→ **The problem**: Please name the two senators who sponsored the resolution described in the article on rebirthing therapies.

→ **Document text**:
BEGIN
WASHINGTON, DC--The U.S. Senate unanimously passed a resolution Tuesday urging all 50 states to enact laws banning "rebirthing" therapies.

Critics of the therapies, which attempt to reenact the birth process so that adoptive children will "bond" with their new parents, point to at least five cases in which children have died from the treatment.

Senator Ken Salazar, a Democrat from Colorado, and Senator Richard Burr, a Republican from North Carolina, sponsored Tuesday's resolution, the Rocky Mountain News reported.

Salazar was Colorado's attorney general when he successfully argued to uphold the convictions of Connell Watkins and Julie Ponder who were convicted of reckless child abuse resulting in the suffocation death of 10-year-old Candace Newmaker.

Candace, who was diagnosed with learning disabilities and mental illness, was brought by her adoptive mother, Jeane Newmaker, from Durham, North Carolina to Evergreen, Colorado to go through the two-week "rebirthing" process at a clinic Watkins and Ponder operated.

During the final session, Candace was wrapped in a cotton sheet from head to toe, to simulate a mother's womb, then surrounded by pillows. Ponder and Watkins, along with other staff members, leaned into the pillows, while Candace was to fight her way out like a baby would in a real birth. The theory was that Ms. Newmaker would be there to comfort Candace after her "birth".
END
Collected data entries:
BEGIN
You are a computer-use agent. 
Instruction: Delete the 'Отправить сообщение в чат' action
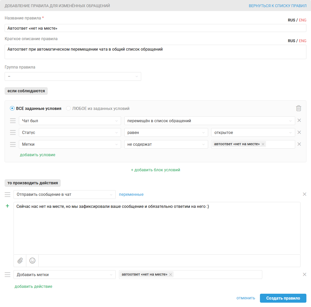304,194
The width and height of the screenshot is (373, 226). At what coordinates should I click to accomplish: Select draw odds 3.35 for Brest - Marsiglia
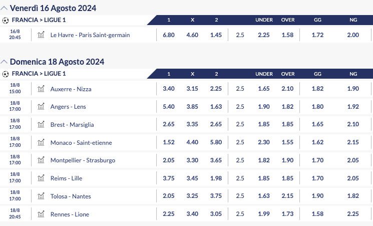click(x=193, y=124)
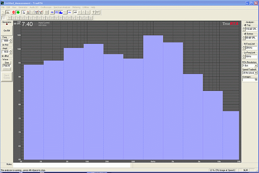This screenshot has width=259, height=173.
Task: Select the Pink N wave type
Action: (x=7, y=66)
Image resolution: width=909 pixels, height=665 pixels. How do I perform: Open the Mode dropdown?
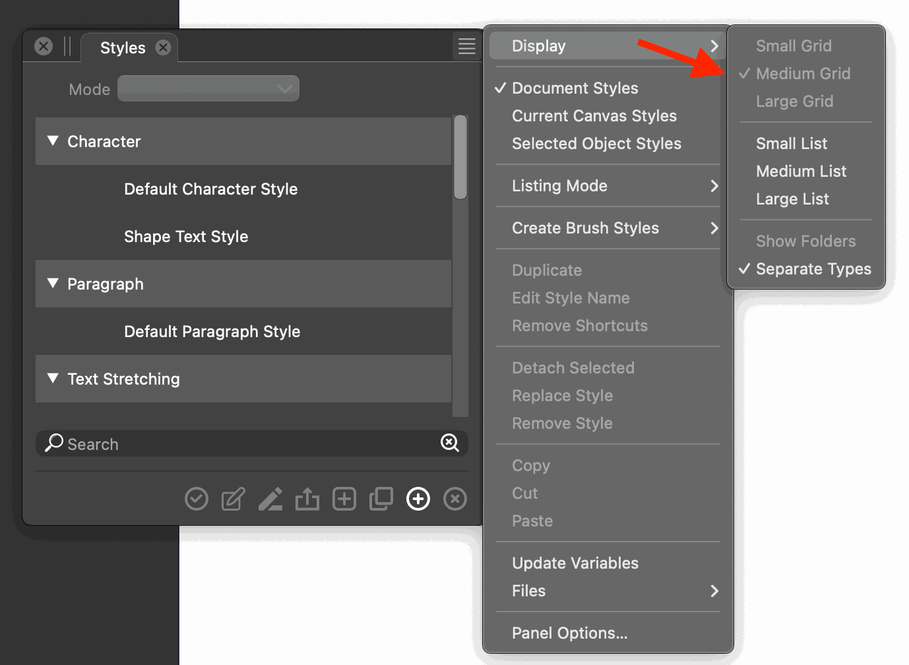pos(208,89)
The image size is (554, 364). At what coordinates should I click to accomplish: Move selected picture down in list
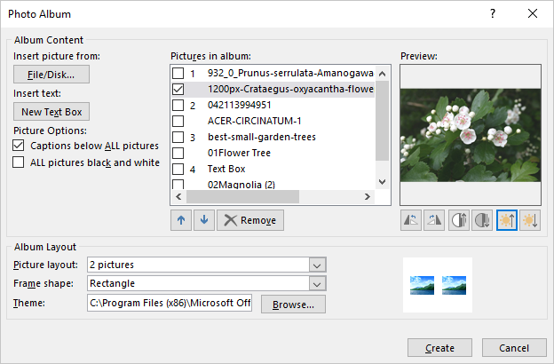(x=203, y=220)
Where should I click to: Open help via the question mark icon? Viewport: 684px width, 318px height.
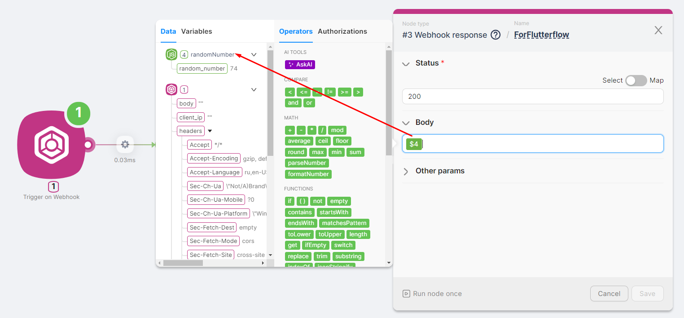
END
→ **Reply**: Ken Salazar of Colorado and Richard Burr of North Carolina.